> [WHAT IS EXPECTED]: Extract every line of the listing below that contains the string "data", matching case exactly.

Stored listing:
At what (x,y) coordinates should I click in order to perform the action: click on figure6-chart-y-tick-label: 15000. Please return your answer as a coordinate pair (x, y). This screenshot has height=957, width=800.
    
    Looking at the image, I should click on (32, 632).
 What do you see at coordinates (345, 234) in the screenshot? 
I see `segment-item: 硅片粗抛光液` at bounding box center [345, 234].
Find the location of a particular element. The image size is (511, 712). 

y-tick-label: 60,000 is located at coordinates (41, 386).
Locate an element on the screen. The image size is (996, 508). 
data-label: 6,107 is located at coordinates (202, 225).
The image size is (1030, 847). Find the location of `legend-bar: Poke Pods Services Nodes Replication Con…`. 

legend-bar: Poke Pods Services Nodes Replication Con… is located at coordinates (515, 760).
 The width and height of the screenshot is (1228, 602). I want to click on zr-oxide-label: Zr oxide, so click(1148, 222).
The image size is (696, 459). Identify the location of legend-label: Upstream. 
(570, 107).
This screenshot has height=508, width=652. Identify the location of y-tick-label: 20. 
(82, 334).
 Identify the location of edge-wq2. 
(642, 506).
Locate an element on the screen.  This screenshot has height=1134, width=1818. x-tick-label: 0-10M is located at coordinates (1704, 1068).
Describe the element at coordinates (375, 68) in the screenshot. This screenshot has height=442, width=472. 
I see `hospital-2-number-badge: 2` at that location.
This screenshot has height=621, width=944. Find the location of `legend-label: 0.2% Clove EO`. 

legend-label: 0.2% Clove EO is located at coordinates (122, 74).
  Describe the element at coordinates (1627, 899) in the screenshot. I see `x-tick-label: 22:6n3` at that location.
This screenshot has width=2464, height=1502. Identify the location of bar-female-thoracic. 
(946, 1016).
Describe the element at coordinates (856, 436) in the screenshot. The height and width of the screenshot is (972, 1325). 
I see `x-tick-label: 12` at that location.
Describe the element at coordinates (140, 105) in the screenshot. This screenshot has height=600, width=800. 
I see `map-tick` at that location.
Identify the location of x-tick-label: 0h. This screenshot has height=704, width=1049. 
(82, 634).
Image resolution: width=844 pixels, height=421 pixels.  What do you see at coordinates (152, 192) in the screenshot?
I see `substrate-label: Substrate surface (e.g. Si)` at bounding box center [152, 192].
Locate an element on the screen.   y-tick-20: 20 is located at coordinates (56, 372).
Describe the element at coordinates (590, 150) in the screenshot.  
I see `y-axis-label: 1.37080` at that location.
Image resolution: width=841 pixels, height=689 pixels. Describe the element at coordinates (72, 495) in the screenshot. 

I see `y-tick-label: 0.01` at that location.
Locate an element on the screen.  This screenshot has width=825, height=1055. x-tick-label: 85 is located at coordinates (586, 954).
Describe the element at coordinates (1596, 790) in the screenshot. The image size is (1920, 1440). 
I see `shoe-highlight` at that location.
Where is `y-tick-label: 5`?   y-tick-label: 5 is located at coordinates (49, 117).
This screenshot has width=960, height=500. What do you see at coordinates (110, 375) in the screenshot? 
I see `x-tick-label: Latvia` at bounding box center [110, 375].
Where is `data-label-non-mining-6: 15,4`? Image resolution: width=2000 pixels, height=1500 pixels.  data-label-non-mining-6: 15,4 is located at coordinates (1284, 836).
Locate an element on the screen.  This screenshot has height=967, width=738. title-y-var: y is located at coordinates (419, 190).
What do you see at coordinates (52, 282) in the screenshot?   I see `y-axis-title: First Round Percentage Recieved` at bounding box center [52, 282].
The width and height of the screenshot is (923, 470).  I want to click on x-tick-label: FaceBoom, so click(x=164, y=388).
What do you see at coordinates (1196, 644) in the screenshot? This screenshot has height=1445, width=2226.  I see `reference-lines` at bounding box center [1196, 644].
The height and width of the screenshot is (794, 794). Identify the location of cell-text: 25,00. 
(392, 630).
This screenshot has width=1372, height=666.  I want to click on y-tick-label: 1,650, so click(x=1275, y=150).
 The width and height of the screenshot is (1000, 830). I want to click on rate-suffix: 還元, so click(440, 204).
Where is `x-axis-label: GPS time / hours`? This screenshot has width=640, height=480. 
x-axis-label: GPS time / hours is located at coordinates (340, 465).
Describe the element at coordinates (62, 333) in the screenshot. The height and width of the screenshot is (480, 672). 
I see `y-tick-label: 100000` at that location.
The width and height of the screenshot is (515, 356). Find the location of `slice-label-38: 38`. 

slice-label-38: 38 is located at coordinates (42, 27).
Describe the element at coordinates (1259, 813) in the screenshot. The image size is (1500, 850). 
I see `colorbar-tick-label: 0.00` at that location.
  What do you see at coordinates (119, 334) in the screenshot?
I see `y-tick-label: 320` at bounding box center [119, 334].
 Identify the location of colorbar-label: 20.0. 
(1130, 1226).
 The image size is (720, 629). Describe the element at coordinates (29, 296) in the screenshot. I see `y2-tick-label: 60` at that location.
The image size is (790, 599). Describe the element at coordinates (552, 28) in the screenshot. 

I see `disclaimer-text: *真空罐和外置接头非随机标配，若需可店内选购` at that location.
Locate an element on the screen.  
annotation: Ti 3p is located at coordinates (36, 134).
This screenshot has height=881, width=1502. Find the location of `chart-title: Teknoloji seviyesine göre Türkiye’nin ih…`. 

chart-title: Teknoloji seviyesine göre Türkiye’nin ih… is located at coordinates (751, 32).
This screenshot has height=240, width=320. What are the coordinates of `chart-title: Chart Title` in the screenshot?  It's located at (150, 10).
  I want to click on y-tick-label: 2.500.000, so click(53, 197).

> [OUTPUT BELOW]:
data-label: 6,107 is located at coordinates (202, 225).
Where is `data-label-non-mining-6: 15,4`? Image resolution: width=2000 pixels, height=1500 pixels.  data-label-non-mining-6: 15,4 is located at coordinates (1284, 836).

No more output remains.